**Exercise instructions**
Please swap "black" for "dark gray" in the stretch of the material from the line containing "How do I perform: Click the long" through the line containing "pyautogui.click(x=181, y=308)", and give back only those lines with everything else unchanged.

* start Records provided *

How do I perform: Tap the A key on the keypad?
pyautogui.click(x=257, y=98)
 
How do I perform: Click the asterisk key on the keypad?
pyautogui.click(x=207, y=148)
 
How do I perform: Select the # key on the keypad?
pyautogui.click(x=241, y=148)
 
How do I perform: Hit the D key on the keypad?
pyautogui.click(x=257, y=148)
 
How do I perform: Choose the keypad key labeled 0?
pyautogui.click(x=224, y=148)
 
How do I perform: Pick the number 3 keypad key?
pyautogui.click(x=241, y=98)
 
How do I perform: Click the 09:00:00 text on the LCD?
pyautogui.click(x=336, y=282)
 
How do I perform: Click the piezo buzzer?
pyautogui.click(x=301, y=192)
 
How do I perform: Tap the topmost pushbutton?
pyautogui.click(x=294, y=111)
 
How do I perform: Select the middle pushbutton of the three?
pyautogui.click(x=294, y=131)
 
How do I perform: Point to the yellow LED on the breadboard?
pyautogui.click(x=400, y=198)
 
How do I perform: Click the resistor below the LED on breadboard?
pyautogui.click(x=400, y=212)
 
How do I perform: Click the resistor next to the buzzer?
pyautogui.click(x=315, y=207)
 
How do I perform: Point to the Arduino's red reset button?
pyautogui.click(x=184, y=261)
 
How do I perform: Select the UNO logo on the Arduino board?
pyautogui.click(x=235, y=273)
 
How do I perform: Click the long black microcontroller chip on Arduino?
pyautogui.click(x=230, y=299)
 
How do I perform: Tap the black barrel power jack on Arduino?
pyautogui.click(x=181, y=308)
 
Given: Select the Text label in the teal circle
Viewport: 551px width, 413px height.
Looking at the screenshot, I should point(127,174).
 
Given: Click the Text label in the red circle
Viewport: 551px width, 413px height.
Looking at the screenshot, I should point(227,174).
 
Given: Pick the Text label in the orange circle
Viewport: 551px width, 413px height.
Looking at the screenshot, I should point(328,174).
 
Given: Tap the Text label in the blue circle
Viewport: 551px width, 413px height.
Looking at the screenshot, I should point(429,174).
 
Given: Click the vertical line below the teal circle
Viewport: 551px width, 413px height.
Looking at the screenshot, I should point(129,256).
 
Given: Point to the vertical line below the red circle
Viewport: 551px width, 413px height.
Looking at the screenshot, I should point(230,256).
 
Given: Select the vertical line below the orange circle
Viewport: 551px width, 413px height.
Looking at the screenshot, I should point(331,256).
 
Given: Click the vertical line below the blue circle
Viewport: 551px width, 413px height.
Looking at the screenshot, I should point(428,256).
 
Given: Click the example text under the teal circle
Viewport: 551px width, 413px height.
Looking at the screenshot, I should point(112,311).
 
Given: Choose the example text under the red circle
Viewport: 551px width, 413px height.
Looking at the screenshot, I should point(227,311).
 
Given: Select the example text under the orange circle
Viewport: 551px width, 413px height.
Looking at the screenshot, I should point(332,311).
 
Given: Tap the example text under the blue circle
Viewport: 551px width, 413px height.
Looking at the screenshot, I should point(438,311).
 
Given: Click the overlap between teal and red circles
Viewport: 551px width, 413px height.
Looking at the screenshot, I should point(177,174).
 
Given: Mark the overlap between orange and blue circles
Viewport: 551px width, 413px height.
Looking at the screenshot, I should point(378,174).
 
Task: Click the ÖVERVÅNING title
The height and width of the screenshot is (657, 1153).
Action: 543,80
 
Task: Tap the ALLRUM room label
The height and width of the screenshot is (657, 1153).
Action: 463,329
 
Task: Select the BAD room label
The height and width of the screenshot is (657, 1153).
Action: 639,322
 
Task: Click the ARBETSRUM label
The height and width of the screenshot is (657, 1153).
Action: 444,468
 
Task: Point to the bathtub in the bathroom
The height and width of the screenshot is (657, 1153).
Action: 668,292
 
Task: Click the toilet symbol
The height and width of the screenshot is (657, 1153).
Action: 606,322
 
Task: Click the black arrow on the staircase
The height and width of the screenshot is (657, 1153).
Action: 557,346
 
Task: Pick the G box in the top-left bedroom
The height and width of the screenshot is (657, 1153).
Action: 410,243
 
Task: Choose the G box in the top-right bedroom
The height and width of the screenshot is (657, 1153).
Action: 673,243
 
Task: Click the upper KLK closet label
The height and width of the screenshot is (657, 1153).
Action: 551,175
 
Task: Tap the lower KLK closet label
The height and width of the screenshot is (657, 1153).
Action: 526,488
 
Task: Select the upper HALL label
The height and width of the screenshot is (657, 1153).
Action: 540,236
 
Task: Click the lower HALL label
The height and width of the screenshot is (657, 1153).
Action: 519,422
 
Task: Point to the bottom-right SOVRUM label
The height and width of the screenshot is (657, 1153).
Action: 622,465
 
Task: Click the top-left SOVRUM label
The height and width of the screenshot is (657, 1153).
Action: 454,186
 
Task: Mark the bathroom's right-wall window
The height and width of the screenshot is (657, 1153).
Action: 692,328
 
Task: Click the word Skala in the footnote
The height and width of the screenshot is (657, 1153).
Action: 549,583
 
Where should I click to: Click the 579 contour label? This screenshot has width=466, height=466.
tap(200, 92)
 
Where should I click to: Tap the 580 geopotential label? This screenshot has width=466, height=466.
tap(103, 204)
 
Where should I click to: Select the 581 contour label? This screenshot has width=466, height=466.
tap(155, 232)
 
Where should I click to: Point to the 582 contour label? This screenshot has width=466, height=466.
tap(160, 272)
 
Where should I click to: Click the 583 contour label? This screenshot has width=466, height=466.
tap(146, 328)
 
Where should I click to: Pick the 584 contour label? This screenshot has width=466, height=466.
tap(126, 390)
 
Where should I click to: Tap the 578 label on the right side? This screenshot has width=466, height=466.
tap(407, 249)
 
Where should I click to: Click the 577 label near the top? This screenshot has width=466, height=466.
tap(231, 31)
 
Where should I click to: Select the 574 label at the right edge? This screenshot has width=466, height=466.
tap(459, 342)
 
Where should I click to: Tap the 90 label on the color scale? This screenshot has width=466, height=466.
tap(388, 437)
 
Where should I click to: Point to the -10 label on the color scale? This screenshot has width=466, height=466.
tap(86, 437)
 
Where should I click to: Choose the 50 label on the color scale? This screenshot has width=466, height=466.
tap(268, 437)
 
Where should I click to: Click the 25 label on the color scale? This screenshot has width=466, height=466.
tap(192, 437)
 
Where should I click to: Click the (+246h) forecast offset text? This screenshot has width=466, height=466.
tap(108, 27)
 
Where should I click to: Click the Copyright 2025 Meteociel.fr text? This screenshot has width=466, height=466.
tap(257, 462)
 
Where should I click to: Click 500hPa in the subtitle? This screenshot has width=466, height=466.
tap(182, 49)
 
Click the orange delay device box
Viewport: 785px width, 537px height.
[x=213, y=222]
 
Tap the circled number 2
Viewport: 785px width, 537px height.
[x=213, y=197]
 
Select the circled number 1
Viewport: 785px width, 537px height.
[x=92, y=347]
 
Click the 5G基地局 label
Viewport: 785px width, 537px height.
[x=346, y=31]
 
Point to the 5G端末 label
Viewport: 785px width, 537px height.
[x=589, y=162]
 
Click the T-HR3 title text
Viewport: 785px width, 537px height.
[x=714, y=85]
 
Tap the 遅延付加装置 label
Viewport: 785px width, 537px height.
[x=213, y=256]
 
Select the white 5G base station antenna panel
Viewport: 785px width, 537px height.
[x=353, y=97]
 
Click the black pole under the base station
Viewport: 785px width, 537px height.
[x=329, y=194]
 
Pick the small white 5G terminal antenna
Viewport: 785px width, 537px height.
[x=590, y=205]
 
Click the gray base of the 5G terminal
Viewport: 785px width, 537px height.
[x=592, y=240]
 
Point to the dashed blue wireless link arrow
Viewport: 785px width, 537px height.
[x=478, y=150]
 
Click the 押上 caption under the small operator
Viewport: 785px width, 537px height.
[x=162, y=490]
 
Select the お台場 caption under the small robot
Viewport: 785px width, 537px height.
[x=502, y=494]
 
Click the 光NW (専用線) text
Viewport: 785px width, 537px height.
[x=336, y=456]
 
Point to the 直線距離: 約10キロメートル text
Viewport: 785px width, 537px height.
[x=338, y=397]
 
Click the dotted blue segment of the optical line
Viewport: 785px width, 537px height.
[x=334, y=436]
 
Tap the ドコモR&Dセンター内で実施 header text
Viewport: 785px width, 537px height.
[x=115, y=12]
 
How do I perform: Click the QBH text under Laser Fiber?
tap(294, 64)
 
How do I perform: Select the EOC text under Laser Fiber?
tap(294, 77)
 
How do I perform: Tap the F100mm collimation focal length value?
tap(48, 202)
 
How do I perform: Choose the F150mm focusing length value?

* end Records provided *

**Written answer**
How do I perform: Click the long dark gray microcontroller chip on Arduino?
pyautogui.click(x=230, y=299)
 
How do I perform: Tap the dark gray barrel power jack on Arduino?
pyautogui.click(x=181, y=308)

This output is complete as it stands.